Achtung, das ist jetzt gleich hoch wissenschaftlich, auch wenn es, auf den ersten Blick, vielleicht nicht so aussieht. Das es anders aussieht, liegt am Gegenstand der Anfrage.
""Türkischer Junge tötet deutsches Mädchen" ist zu einfach || "Ehrenmord". Das Wort fiel reflexartig, als bekannt wurde, dass Eren T. türkischstämmig ist. Ein Pegida-Organisator schrieb auf Facebook, Maria hätte wissen müssen, auf was sie sich da einlässt. Tenor: Diese Zuwanderer sind alle gleich. "Türkischer Junge tötet deutsches Mädchen" – darauf reduzieren viele den Fall. Aber kann das wirklich eine solch brutale Tat erklären? | Matthias Lammel wird oft von Staatsanwälten und Gerichten zu Hilfe gerufen. In seinen 35 Jahren als psychiatrischer Sachverständiger in Berlin habe er so ziemlich alles gesehen. Er könne verstehen, dass sich jetzt viele Menschen eine Antwort darauf wünschen, wie es zu der Tat kommen konnte. "Das Schlagwort ,Ehrenmord' befriedigt scheinbar das Erklärungsbedürfnis", sagt Lammel. "Aber ich warne vor Klischees."" (WELT)
Klischee ist negativ konnotiert. Ab wann ist eine Aussage über soziale Zusammenhänge kein Klischee? Mit welchen Mitteln lässt sich eine Aussage prüfen, so dass sie kein Klischee und kein Stereotyp beinhaltet, sondern einen empirischen Befund?
Das Problem ist komplex, denn: Statistische Aussagen ...
- sind statistische Aussagen (Heißt: 'Diese Zuwanderer sind alle gleich' geht gar nicht. Oder: So etwas ist eine 'polemische Zuspitzung' und geht nicht auf wahr / falsch aus, sondern auf Polemik, in der Aufgeregtheit geäußert.)

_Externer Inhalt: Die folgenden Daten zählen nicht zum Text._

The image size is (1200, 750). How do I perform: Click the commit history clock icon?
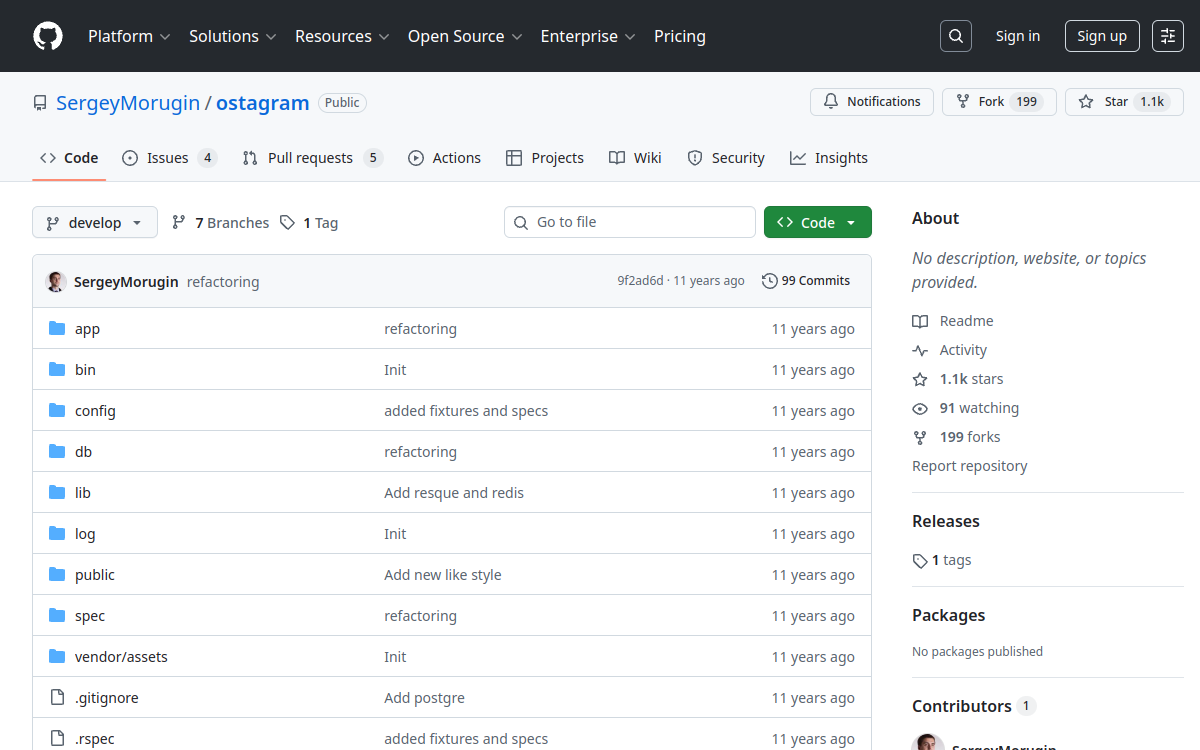coord(769,281)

- müssen zunächst interpretiert werden (Was bedeutet türkisch, deutsch, Südländer Ehrenmord, usw.)
- sagen nie etwas über den Einzelnen oder über den konkreten Fall aus.

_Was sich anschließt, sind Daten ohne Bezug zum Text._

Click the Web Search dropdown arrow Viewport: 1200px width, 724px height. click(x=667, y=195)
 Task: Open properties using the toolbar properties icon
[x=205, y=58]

Das Problem ist aber, dass man auf diese Weise die 'gefühlte Lage', die natürlich immer extreme Verbindungen zum Vorurteil, Schlagwort, Klischee und zum Stereotyp hat, nicht zu fassen bekommt. Bleibt also nur die Befragung, die diese gefühlte Lage aus dem Köpfen holt und in den Befund packt. Wobei die Schwierigkeit ist, dass Menschen manchmal unehrlich sind und bei Befragungen anders antworten als an der Wahlurne oder gegenüber sich selbst, wenn sie mit sich selbst allein sind.